# Smoked Cheddar n' Gouda in the Stainless Steel Box with Q-View (well sorta...)



## hewgag (Apr 30, 2011)

I guess this will be a sort of Q-View in progress as I didn't get a whole lot of pics for my cheese smoke the other evening. Daylight turned to dusk, then outright nighttime as the smoke progressed and I was unable to snap pics on my iPhone in the dark. HOWEVER... I do have a few shots as they went in for their smoke bath.








Cheddar in the back, Gouda in front.....







A closer look at the cheesy deliciousness awaiting a cool basking in smoky goodness!!







The A-MAZE-N Smoker placed at the bottom of the cabinet directly over the intake hole. Half filled with hickory dust, this new addition to my culinary arsenal preforms in this box like an absolute DREAM!!

It's almost like cheating!! 
	

	
	
		
		



		
		
	


	





The cheese smoked for about 2 hours and temps were 79-80 degrees consistently!

Color did not change significantly....

I placed the cheese in Ziploc bags removing the air with the "suck a straw" method, and popped 'em in the fridge. I then sampled the cheese after I got home from work last night because I knew they would taste bitter and nasty. I needed that taste as a sort of starting gauge so by the time 2 weeks arrives I will know how much it changes.

* _What this exercise asks_:
**1.** Revise the cheese-smoking post from "A closer look" to "an absolute DREAM!!", replacing "hickory dust" with "cherry dust".
**2.** According to the cheese-smoking post, how long did the cheese smoke, and at what temperatures?

[Collection entries]
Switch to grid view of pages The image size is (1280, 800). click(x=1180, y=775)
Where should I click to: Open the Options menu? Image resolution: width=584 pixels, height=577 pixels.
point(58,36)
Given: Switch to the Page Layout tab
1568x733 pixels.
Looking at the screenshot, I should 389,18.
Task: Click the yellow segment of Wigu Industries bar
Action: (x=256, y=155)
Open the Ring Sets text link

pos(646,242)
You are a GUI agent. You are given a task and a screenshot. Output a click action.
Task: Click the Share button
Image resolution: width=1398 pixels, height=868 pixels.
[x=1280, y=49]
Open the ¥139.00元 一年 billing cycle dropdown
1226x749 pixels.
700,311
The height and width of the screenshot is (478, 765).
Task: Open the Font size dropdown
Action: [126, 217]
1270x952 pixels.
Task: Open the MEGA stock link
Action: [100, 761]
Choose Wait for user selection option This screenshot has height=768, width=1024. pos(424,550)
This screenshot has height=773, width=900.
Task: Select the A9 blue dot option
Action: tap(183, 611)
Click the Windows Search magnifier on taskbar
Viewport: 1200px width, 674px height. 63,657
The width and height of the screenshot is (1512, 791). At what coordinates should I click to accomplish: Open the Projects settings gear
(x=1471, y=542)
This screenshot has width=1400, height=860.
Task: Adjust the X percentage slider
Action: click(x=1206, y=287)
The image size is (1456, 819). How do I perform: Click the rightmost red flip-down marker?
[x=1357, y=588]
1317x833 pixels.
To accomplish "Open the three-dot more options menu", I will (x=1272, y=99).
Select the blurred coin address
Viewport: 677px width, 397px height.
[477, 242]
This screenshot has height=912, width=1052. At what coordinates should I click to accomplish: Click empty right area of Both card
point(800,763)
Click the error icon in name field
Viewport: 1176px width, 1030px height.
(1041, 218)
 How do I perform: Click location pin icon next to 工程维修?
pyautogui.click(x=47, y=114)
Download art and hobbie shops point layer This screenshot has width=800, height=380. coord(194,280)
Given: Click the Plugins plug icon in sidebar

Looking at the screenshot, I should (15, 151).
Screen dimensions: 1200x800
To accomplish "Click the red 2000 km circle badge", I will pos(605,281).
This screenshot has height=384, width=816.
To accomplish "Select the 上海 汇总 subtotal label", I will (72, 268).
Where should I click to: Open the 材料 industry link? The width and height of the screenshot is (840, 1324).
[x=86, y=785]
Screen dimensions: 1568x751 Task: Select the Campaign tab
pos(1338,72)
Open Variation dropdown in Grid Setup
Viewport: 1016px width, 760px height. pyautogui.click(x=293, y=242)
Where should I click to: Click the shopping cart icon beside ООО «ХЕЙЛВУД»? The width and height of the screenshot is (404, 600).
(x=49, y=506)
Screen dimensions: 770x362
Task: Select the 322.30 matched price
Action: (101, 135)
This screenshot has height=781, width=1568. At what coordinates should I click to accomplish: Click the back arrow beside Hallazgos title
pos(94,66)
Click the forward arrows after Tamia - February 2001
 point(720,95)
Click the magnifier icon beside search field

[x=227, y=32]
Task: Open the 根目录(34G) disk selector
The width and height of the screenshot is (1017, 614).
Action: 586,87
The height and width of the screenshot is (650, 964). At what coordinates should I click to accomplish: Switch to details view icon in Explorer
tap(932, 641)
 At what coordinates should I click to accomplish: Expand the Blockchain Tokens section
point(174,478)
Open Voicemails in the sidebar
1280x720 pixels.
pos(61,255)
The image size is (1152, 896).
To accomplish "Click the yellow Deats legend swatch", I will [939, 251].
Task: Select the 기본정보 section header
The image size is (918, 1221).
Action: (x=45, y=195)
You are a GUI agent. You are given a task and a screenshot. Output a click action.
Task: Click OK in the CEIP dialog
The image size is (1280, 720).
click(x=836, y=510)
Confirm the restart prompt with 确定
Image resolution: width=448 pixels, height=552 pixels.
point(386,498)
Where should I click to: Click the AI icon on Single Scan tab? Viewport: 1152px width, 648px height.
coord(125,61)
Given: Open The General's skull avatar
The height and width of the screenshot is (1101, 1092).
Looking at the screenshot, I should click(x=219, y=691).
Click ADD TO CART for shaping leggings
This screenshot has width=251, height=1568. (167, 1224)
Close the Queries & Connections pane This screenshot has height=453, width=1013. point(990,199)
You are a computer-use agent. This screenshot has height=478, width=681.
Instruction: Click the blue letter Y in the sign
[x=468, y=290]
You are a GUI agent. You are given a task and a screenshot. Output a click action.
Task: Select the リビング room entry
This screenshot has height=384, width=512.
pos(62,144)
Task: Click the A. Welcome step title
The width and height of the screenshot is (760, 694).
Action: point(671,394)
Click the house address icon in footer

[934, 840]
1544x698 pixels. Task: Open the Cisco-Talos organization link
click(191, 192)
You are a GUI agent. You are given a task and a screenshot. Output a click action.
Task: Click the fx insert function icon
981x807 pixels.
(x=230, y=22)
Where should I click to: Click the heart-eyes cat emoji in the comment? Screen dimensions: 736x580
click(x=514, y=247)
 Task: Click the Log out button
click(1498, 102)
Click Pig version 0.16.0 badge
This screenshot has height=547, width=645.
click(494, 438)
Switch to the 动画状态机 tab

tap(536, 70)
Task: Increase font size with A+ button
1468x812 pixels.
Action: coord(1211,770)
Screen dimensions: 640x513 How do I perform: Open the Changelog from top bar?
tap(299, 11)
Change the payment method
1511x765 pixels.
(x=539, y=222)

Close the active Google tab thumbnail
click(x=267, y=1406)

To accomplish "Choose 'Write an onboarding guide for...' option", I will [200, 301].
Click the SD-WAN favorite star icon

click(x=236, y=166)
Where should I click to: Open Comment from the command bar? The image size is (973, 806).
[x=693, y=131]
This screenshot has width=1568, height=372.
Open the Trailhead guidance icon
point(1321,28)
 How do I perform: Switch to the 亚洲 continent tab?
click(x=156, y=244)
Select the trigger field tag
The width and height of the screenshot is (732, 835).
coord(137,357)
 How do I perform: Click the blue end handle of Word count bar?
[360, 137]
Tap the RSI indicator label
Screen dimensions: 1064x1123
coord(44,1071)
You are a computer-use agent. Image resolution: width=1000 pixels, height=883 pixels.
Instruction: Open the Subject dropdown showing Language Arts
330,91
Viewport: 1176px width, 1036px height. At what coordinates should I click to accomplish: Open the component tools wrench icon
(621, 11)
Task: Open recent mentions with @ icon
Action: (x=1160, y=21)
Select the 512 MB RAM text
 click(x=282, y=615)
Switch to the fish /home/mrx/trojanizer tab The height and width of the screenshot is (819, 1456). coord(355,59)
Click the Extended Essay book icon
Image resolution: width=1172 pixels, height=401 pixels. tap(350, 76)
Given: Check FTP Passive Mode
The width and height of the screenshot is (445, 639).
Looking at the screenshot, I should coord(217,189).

* _Expected outputs_:
**1.**
A closer look at the cheesy deliciousness awaiting a cool basking in smoky goodness!!







The A-MAZE-N Smoker placed at the bottom of the cabinet directly over the intake hole. Half filled with cherry dust, this new addition to my culinary arsenal preforms in this box like an absolute DREAM!!

**2.** About 2 hours, at a consistent 79-80 degrees.